• **Excerpt provided**
Monday, November 15, 2010

Richmond Medical Center for Women

I am playing catch-up -- it seems to be a recent pattern on this blog. I have two important stories from last Saturday that are now more than a week old.

I started Saturday with a road trip to Richmond. The Students for Life (SFL) group on campus goes to the Richmond Medical Center for Women once a month as sidewalk counselors. While I have been to pray outside of a growing handful of abortion facilities, I had never gone for the explicit purpose of sidewalk counseling. The three of us on this venture came armed with pictures of children in utero, information about the local pregnancy resource center, hand-written cards from people in SFL, and brochures on Rachel's Vineyard.

When we got to the yellow brick building, we found two women from a local church already there, each carrying a bag of information similar to ours. Their church sends someone to the facility every Saturday. They told us their basic strategy as I fingered my rosary inside my hoodie pocket. Because we can't enter the parking lot, they called to people as they got out of their cars and headed to the door, asking if they would like prayer or some information.

I spent most of our three hours there watching, running my fingers in circles in my pocket. A couple people took our information, but no one came to talk to us, and no one came to pray with us. One girl, visibly pregnant, left the same way -- and her mother looked so much happier on their way out! One man looked like he wanted to come talk to us, but the woman with him led their girl angrily into the building. So many human dramas happened in the cars as they pulled passed us, in the parking lot as we called to them, in the yellow brick building as we lost sight of them.

Just as the air of the CCM Chapel hangs heavy and thick like incense, made beautiful by the prayers of the past, so the air around the Richmond Medical Center for Women shivers with the knowledge of the nearby death, made sacred by the sorrows of the women who enter and leave each day. It's hard to explain the air around a place like that, but every abortion facility at which I have prayed has felt that way. Even Percy, who picked me up from Richmond and only stood on the sidewalk with us for a few minutes, felt it.

Whatever "it" is, it makes me aware that right there, no more than 50 yards from where I stand, is where people die. It impresses upon me the immediacy of this need. Sometimes, I can be content with the idea of "changing the hearts and minds of the people," and taking a long view of the change that needs to happen in our society. Not when I stand on the sidewalk, watching women and girls enter a building where a man will kill their children.

I know there is much work that must be done to have a society free of this evil. We must fight the battle on all fronts -- working at home to change hearts and minds, working in political process to affect laws, working in resource centers to provide help -- and standing on the sidewalk, praying for the women who bring their fears to that yellow brick building.

• **Dataset**
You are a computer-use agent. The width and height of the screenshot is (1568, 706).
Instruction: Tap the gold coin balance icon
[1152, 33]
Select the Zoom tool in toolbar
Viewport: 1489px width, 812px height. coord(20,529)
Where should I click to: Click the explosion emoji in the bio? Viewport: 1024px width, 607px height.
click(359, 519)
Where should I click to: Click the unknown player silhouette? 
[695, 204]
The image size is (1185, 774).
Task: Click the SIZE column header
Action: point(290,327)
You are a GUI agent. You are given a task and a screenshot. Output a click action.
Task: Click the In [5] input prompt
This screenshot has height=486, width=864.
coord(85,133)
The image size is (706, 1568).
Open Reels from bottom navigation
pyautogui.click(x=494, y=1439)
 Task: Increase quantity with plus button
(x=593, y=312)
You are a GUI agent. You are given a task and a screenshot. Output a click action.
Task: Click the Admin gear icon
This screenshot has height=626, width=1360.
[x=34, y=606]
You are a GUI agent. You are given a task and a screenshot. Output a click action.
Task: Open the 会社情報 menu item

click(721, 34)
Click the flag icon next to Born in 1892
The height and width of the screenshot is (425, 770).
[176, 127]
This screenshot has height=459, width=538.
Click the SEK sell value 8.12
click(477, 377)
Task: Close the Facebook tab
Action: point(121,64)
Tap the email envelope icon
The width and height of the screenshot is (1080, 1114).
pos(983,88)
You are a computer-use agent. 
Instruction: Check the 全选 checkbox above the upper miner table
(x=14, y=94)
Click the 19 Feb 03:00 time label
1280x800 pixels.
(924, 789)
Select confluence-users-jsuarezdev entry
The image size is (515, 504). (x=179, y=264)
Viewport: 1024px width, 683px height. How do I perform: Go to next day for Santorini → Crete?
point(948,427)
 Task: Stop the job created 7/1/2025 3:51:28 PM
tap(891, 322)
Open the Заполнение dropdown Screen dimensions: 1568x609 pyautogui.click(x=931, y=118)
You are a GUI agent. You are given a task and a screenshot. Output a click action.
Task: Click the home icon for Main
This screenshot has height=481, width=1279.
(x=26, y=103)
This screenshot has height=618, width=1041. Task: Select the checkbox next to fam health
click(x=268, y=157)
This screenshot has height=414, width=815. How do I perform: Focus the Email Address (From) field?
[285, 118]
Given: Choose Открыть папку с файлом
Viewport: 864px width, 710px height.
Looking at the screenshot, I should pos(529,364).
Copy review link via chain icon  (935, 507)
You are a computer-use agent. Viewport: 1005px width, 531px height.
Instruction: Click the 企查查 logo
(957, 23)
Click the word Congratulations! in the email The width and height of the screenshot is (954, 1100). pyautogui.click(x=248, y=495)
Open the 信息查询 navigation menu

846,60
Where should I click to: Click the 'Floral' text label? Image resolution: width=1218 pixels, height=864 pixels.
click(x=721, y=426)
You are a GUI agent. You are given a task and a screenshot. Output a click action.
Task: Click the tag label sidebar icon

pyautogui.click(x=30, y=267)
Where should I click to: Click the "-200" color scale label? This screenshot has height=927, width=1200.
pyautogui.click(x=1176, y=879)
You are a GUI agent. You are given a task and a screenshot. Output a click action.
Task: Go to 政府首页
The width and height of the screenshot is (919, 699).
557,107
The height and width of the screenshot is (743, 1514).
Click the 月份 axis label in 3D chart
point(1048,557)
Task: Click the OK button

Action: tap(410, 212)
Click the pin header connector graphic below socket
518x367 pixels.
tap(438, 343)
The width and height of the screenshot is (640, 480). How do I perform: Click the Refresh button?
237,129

• **Problem requirements**
From the blog post about sidewalk counseling in Richmond, copy everything from "Just as the" down to "minutes, felt it.".

• **Response to the task**
Just as the air of the CCM Chapel hangs heavy and thick like incense, made beautiful by the prayers of the past, so the air around the Richmond Medical Center for Women shivers with the knowledge of the nearby death, made sacred by the sorrows of the women who enter and leave each day. It's hard to explain the air around a place like that, but every abortion facility at which I have prayed has felt that way. Even Percy, who picked me up from Richmond and only stood on the sidewalk with us for a few minutes, felt it.